Whackawhackwhack! O som abafado do impacto ecoou. Algumas das lâminas dos soldados erraram o alvo e feriram seus camaradas. Outras deslizaram facilmente pelo corpo do mazoku... E, por mais alfinetado que estivesse, os cantos da boca da criatura se curvaram em um sorriso.

“Recuem!” rugiu Gourry enquanto saltava em uma corrida. Mas tanto sua investida quanto a retirada dos soldados chegaram um segundo tarde demais.

Splush! O mazoku balançou as mãos e vários soldados caíram no chão com um som pesado e estridente, transformados em pedaços de carne sem vida.

“Maldito!” Gourry desembainhou sua espada enquanto se aproximava do mazoku negro e... Clink! Saltou para trás um segundo depois, desviando para o lado para bloquear uma lâmina prateada que emergiu de uma armadura de placas próxima.

Espere um minuto!

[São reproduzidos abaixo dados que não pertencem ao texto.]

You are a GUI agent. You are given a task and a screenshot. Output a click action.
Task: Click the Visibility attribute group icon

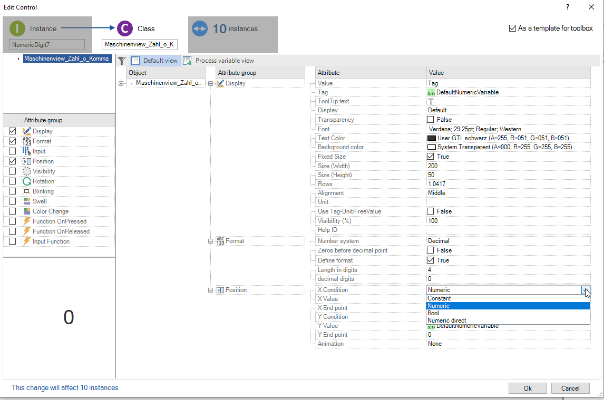click(x=25, y=170)
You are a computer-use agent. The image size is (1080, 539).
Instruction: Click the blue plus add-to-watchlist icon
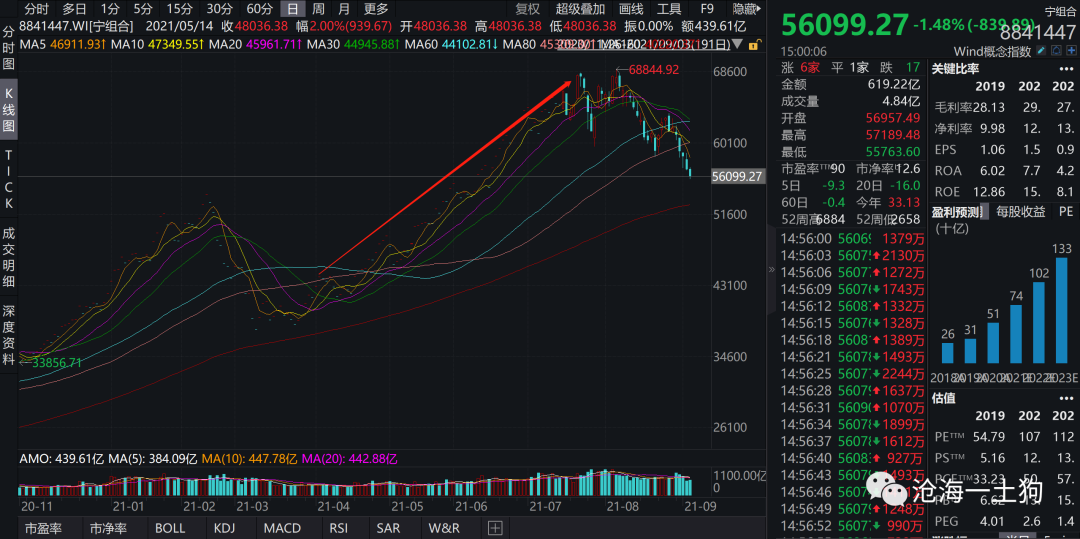click(x=1070, y=51)
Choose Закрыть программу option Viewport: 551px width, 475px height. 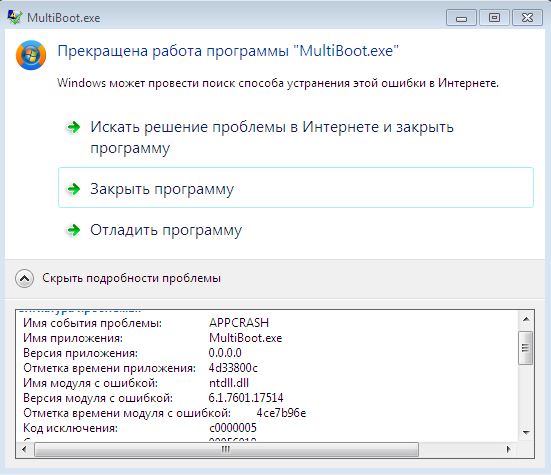click(296, 188)
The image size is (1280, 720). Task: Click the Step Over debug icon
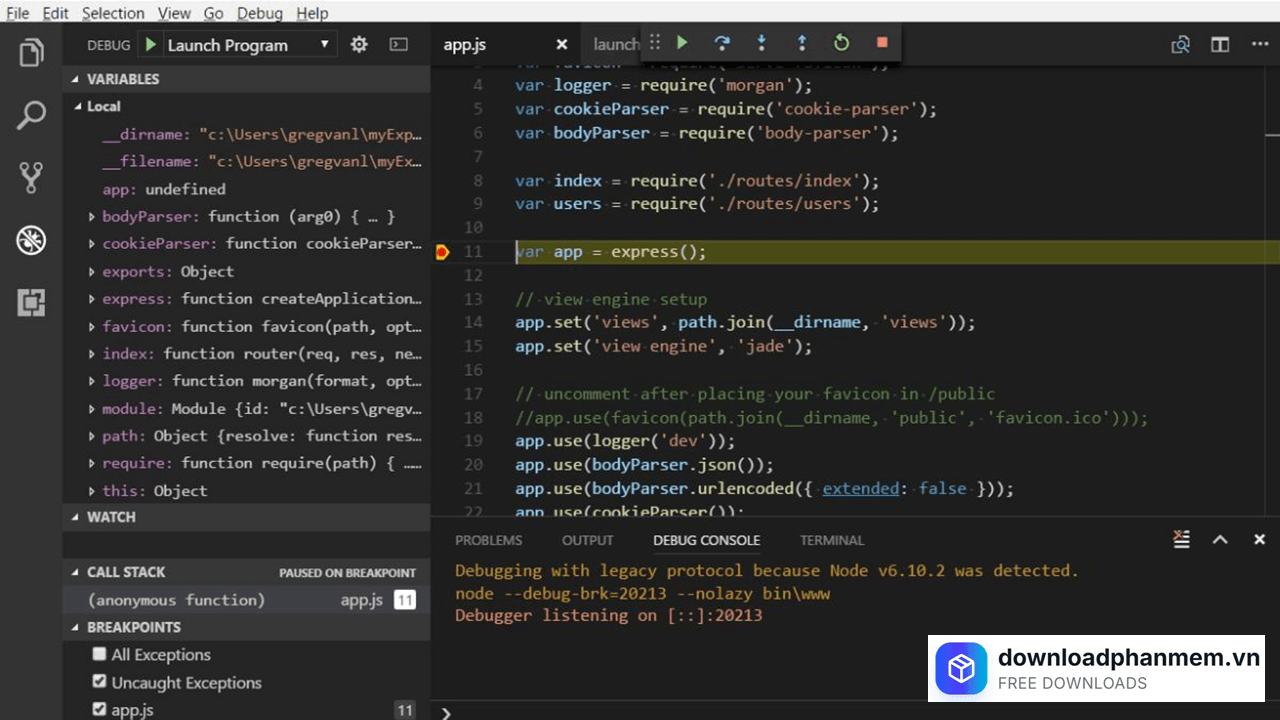tap(721, 43)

Têm mais?

A lâmina prateada permaneceu cruzada com a de Gourry enquanto seu portador continuava a se libertar da armadura. Parecia um inseto aquático prateado, só que do tamanho de uma pessoa e com uma massa pendurada de órgãos aleatórios onde deveria estar seu corpo.

“Kraaah!” com um grito curiosamente semelhante ao de um pássaro, o mazoku negro avançou contra Gourry pela lateral. E então...

Vwoosh! Luke golpeou seu braço.

“Essas malditas coisas não param de vir!”

Percebendo que a espada de Luke era mágica, o mazoku negro saltou para trás para criar distância entre eles. Porém pode apostar que Mileena e eu não estávamos apenas sentadas assistindo!

“Lança Elemekia!” conjurei, liberando uma versão amplificada do feitiço.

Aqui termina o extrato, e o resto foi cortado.